At least three contributors from the USA may be surprised to find their items appearing in this Issue -- items which, though I had earlier told them would appear at some future date, now appear here without any final confirmation having been received from this Editor. Cyberspace is, however , filled with my multiple efforts to contact these contributors and with my requests for them to confirm their agreement to publication in this Issue.
Please accept my apologies for whatever it is that I have done, or not done, to offend the techno-gremlins. If you are not happy to find yourself in this Issue please let me know quickly and I will delete accordingly.

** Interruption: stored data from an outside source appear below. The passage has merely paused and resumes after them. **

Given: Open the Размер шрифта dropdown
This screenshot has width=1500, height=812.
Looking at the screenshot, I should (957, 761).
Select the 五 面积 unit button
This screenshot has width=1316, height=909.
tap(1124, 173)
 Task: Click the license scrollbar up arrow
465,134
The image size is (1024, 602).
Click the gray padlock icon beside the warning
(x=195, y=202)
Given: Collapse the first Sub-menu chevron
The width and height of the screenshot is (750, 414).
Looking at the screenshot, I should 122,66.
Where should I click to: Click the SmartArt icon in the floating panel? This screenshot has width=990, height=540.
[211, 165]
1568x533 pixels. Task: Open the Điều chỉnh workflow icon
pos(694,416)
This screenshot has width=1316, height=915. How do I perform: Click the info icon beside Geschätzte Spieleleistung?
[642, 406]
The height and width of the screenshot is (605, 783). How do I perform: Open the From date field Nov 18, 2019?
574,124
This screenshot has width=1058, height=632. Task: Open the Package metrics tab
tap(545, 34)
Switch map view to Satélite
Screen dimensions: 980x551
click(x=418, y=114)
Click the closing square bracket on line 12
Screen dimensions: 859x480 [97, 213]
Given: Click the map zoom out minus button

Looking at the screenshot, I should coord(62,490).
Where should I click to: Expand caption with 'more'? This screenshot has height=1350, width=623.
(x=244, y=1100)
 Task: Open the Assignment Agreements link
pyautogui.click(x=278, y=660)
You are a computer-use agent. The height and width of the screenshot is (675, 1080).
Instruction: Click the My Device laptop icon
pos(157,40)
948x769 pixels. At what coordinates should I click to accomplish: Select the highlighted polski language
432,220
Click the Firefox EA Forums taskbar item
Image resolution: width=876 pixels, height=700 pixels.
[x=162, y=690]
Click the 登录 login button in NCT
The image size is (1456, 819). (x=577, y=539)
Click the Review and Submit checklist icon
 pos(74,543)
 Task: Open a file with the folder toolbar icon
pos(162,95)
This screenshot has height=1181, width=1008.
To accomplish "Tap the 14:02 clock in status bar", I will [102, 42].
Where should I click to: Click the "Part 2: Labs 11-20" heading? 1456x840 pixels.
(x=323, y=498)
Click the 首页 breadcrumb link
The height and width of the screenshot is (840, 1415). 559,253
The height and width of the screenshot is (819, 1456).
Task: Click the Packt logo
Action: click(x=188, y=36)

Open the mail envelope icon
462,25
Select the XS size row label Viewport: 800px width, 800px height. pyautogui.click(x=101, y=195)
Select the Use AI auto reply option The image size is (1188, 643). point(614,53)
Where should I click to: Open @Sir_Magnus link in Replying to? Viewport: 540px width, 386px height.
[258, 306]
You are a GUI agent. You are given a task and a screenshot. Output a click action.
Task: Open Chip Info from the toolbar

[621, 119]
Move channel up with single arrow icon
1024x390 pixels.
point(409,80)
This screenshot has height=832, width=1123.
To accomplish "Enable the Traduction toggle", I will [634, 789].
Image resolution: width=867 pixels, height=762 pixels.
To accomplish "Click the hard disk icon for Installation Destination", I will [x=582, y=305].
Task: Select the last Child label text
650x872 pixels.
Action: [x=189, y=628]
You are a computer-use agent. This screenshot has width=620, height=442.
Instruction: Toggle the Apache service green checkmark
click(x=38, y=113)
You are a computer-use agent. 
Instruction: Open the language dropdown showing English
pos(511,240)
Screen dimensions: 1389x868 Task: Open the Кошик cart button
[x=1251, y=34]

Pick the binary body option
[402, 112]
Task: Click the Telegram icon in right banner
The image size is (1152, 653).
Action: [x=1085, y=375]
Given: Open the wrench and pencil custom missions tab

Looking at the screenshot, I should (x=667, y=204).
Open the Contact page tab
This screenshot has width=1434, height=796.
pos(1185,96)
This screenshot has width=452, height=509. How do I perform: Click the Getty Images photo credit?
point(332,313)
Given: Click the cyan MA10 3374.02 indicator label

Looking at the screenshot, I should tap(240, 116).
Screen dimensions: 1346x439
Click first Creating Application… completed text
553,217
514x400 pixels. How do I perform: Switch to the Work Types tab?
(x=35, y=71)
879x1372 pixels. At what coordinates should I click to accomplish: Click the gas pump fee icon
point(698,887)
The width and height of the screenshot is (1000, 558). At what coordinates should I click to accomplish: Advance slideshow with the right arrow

It could also be helpful if USA-based contributors would confirm the email address at which they would like to be contacted in future. I will then seek to send replies by both the “Reply” and “Create mail” channels and see whether there is still a problem with one or both.
COMPETITION 9 RESULTS
. . . will introduce you to a Teddy Bear covered in melted cheese, biology catching up with Christina Rossetti, T S Eliot as a truly precocious brat, Shaxpere’s unreliable spelling, . . . and to several other trying moments for budding young poets.
DRAMATIS PERSONAE
Welcome to a first appearance here by Basil Ransome-Davies who, together with Bill Greenwell, has long exercised a stranglehold over a variety of light verse competitions, thus incessantly depriving many fine wordsmiths of the prize money which they had regarded as a racing certainty. But this is an Editor who bears no lasting grudges -- simply admiration!
Among the pieces from some of our regular contributors we find a musing pig, porridge, road kill, Ogden Mash on potatoes, push-button poetry, the bolas spider, an unexpected reason for the banking crisis and a wedding guest whose ill luck suggests that she may well have killed an albatross. Enjoy them all.
Please keep your Submissions coming in, comments too. Feedback suggests that we really are beginning to raise the profile of lighter verse, even if, to date, Fabers has not yet swamped me with requests for all your contact numbers. But I live in hope.